--- Start Input records ---

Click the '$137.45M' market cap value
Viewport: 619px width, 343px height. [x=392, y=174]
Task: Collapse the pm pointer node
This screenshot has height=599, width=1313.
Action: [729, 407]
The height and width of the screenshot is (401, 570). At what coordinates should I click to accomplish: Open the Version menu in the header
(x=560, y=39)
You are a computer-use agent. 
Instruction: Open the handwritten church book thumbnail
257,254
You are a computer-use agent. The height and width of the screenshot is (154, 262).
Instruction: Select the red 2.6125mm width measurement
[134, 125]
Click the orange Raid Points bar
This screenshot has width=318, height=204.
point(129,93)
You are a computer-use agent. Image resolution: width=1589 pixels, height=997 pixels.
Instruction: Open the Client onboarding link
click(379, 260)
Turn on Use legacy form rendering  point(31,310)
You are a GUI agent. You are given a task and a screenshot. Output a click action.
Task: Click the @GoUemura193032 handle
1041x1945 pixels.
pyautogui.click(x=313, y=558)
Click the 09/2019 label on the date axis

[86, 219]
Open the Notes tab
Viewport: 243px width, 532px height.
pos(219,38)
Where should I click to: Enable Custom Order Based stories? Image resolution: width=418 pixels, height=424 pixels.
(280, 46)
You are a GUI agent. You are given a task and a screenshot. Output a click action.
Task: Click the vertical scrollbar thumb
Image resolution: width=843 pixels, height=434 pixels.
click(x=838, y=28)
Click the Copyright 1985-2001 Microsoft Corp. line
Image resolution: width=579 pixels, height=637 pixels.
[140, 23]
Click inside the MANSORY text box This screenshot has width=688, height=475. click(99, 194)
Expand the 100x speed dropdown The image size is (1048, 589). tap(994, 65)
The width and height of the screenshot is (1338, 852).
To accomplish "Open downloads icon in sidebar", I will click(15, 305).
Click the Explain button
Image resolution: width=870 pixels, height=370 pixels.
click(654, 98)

--- End Input records ---

__Short task__:
Collect every line of the items above that contains the string "pixels", and copy each one out in full. Case counts.

__Problem solution__:
You are a computer-use agent. Image resolution: width=1589 pixels, height=997 pixels.
1041x1945 pixels.
Where should I click to: Enable Custom Order Based stories? Image resolution: width=418 pixels, height=424 pixels.
Image resolution: width=843 pixels, height=434 pixels.
Image resolution: width=579 pixels, height=637 pixels.
Image resolution: width=870 pixels, height=370 pixels.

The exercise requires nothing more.